If politicians are being accused of corruption and stealing of public money to glaze their lives and self-egos, then sexual harassment perpetrated against students in whatever forms by lecturers is not only against the professional ethics of the profession but a grand moral corruption that destroys the carrier of many young women who refuse to surrender their womanhood to sex maniac opportunists.
While corrupt politicians could be accused of plundering the wealth of nations, lecturers or teachers who indulge in sexual harassment are corrupting the societal fabric by making unholy advances to sleep with their students for free marks. Sexual corruption is worse than financial corruption because most victims have been perpetually imprisoned in the bunker of their hearts by the assailant for as long as they live.
All over the world, women are asserting their freedom by openly reporting sexual assault and harassment. This culminated in the institutionalization of the #MeToo hashtag, which gained momentum in every nook and cranny of the world.
This is to say that girls and women should be bold enough to speak up by challenging the perpetrator and never hesitate to inform a third party at the inception of these nefarious activities. Like Obafemi Awolowo University’s anti-sexual harassment policy, other tertiary institutions across the country should put mechanisms in place to checkmate philandering in our ivory towers.
Female students and women should be encouraged and supported to resist attendant intimidation by reporting to the designated credible, unbiased authority that will investigate the allegation. Women are the future of the world; without them, humanity will face extinction like the flora and fauna of Siberia.
Sensitization seminars should be instituted by the university community and championed by experts to enlighten and educate undergraduate girls about their fundamental rights as students. The Sexual Ethics Committee (SEC) should be established by all higher institutions to monitor cases of sexual harassment and intimidation on campus.

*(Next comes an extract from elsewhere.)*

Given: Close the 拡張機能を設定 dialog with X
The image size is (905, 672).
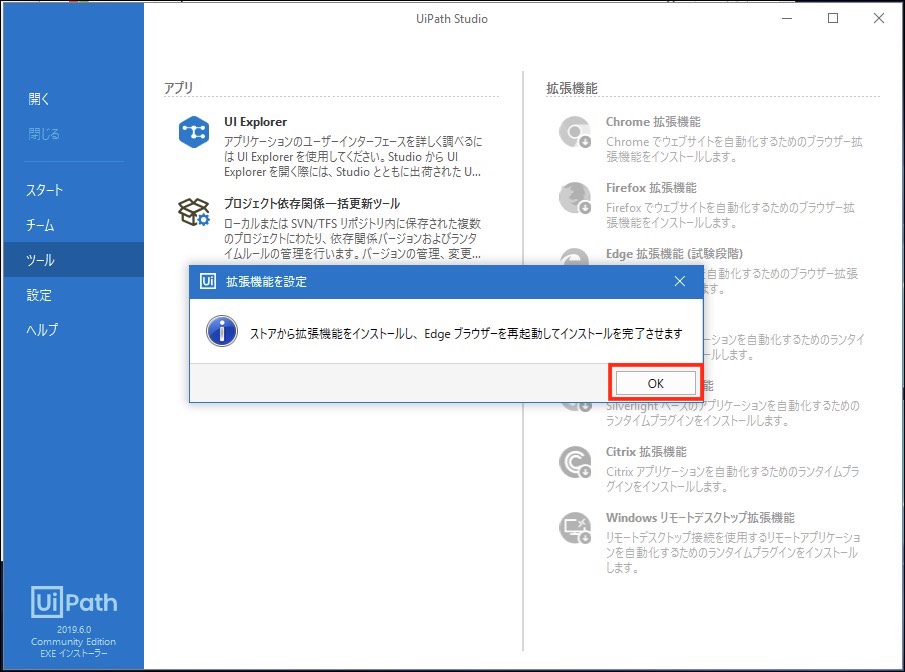Looking at the screenshot, I should (680, 281).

A marking scheme should be prepared for all examinations, which must be submitted to the HOD immediately after the paper is written. In the case of suspected harassment, students should be encouraged to call for their papers to be remarked. Everything humanly possible should be done to protect the sanctity of girls in the custody of other randy lecturers.

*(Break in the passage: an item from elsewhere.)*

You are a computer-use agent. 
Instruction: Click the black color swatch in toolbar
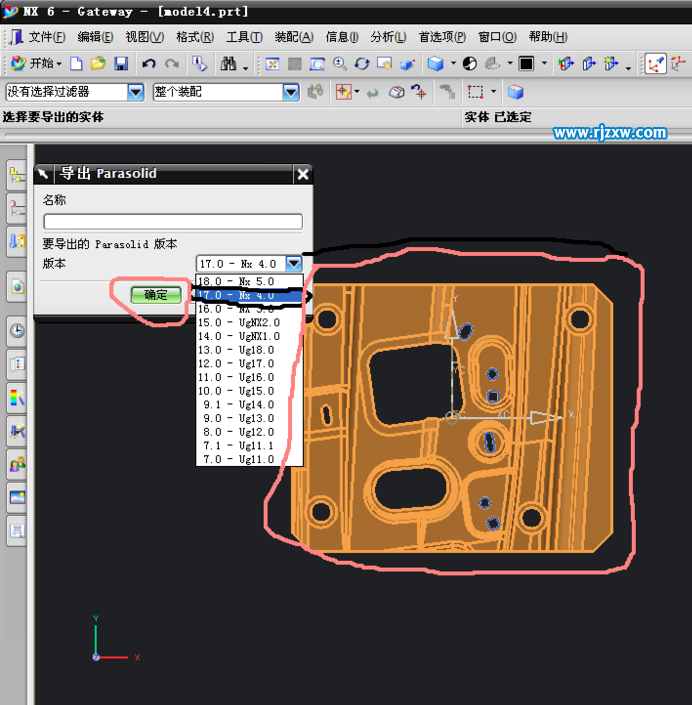[x=526, y=64]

Historically, men could equally be the object of sexual harassment and disdain in the hands of sexpots ever ready to exchange sex for marks. Joseph in the Bible was sexually harassed by Potiphar’s wife in the book of Genesis. Joseph’s resistance to Potiphar’s wife’s attempted seduction made the woman furious, and she in turn accused him of rape, which landed him in prison.
To forestall harassment from girls who may intentionally flaunt their bodies to torment lecturers, dress codes should be strictly designed and adhered to by the higher institutions and departments across the country. Finally, an anti-sexual harassment policy should be applicable to men to protect them from wild sex kittens on the prowl on our campuses.
Bello a social commentator, writes from Canada.